How will the Police Polymers facility change the life of the average Joe?
After its launch, the Police Polymer Complex will allow us to produce 437,000 tonnes of polypropylene per year, which can be applied in a wide range of industries, including construction, textiles, medical accessories – including Covid-19 protective face masks – as well as food packaging and consumer goods. Common replacements for plastics are not yet available in some of these applications. It must be emphasized that polypropylene perfectly matches the assumptions of the closed-loop economy due to its physical and chemical properties.
We assume that when the time comes to take stock of the pandemic, the undeniable advantages of using plastics will be recognised – whether in the context of packaging, protective measures or the medical industry. As a result, the foundation of the Police Polymers project will be further reinforced.
And what do you make biodegradable starch from?
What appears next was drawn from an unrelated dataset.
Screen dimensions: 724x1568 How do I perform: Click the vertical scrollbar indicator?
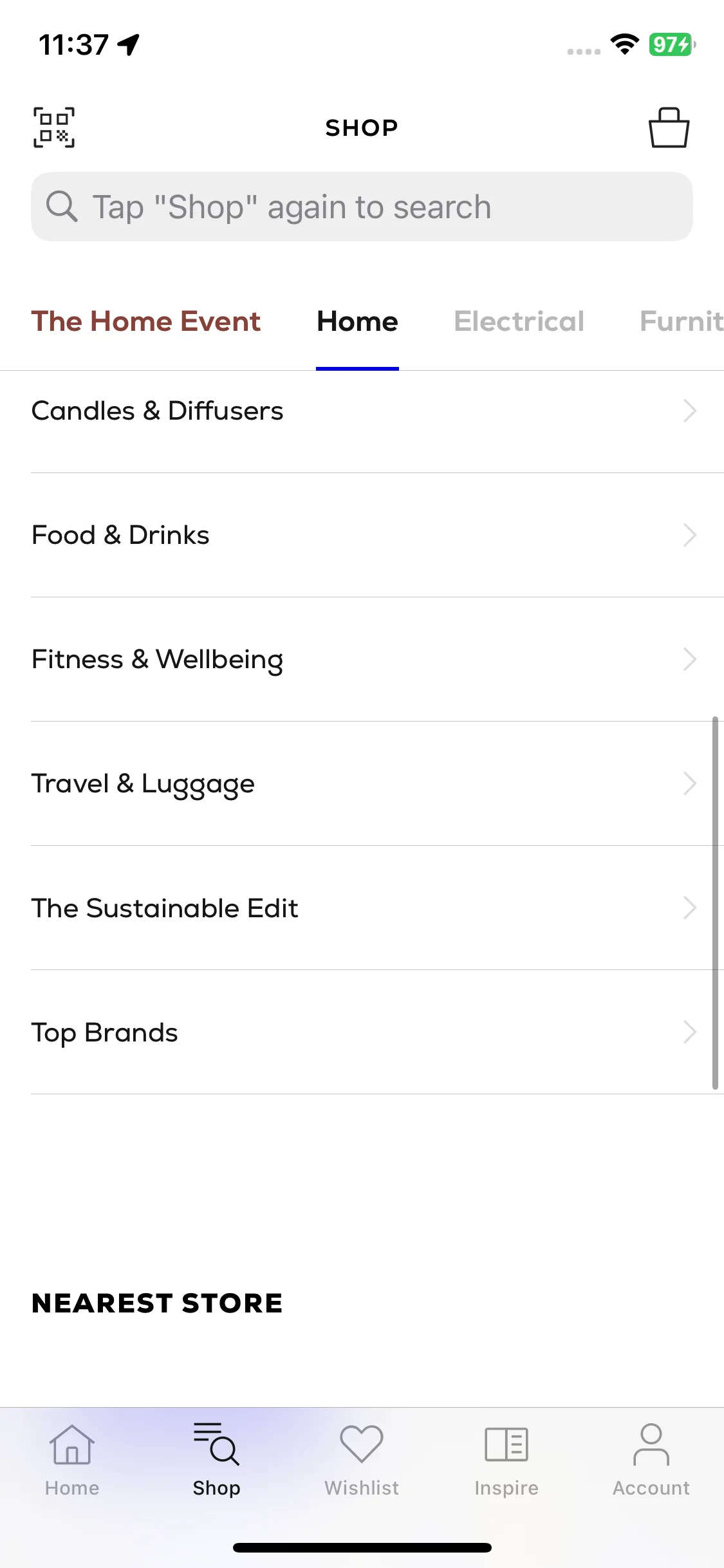[715, 903]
The indispensable ingredient needed to make it is potatoes. Grupa Azoty was the first company in Central and Eastern Europe to introduce 100% biodegradable plastic to its production offer.
The production of biodegradable plastics, enabling a completely natural and environmentally neutral decomposition process, is part of the European Green Deal. This is not our last offer in this area. We are already working on new biodegradable material – one based on bio-waste.